** Start Provided information **

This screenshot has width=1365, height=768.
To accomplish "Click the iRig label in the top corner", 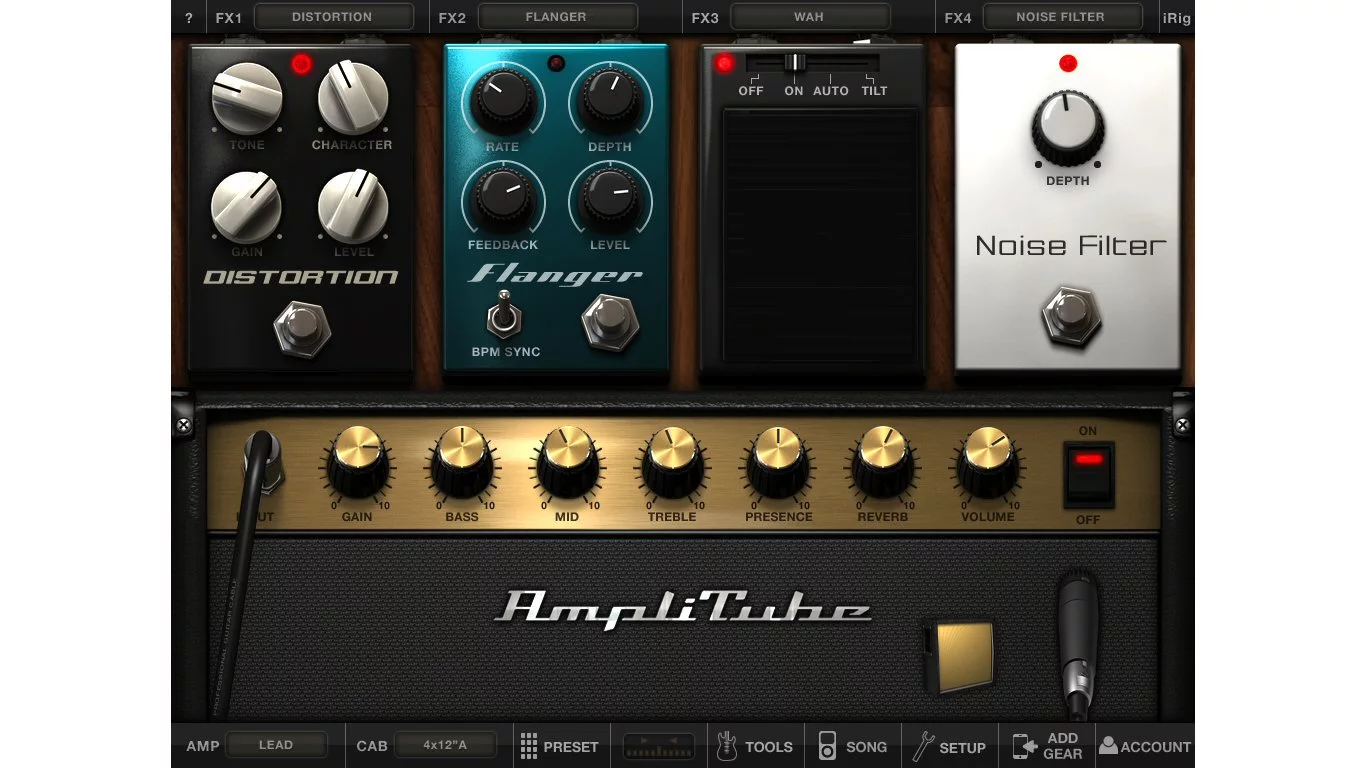I will tap(1176, 16).
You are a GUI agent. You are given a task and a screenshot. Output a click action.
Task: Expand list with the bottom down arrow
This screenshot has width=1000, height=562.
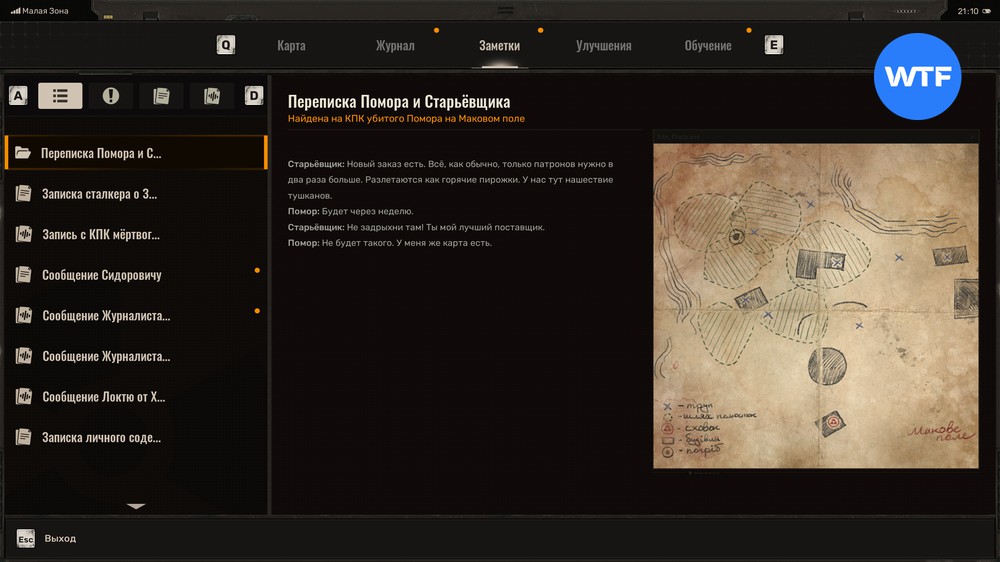point(136,507)
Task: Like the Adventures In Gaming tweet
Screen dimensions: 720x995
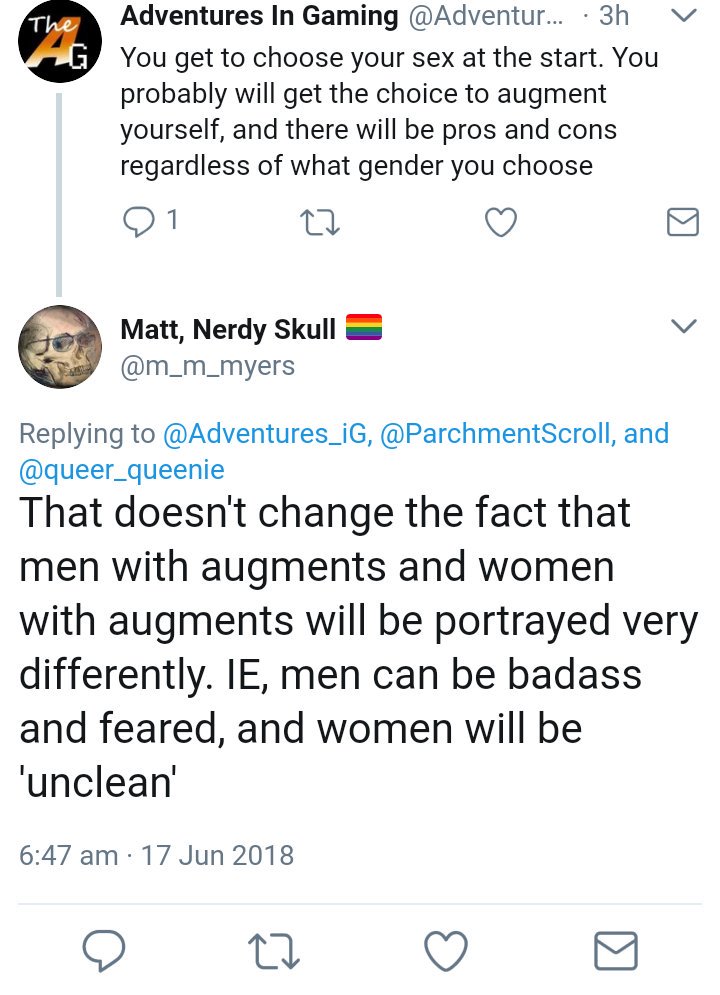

** End Provided information **

-- Goal --
Format the listing as a JSON list of strings, one string per line, starting with the line that contains "Task: Like the Adventures In Gaming tweet" and continuing through the end of the listing. Skip blank lines and leave the pictures out.

-- Exercise output --
[
  "Task: Like the Adventures In Gaming tweet",
  "Screen dimensions: 720x995"
]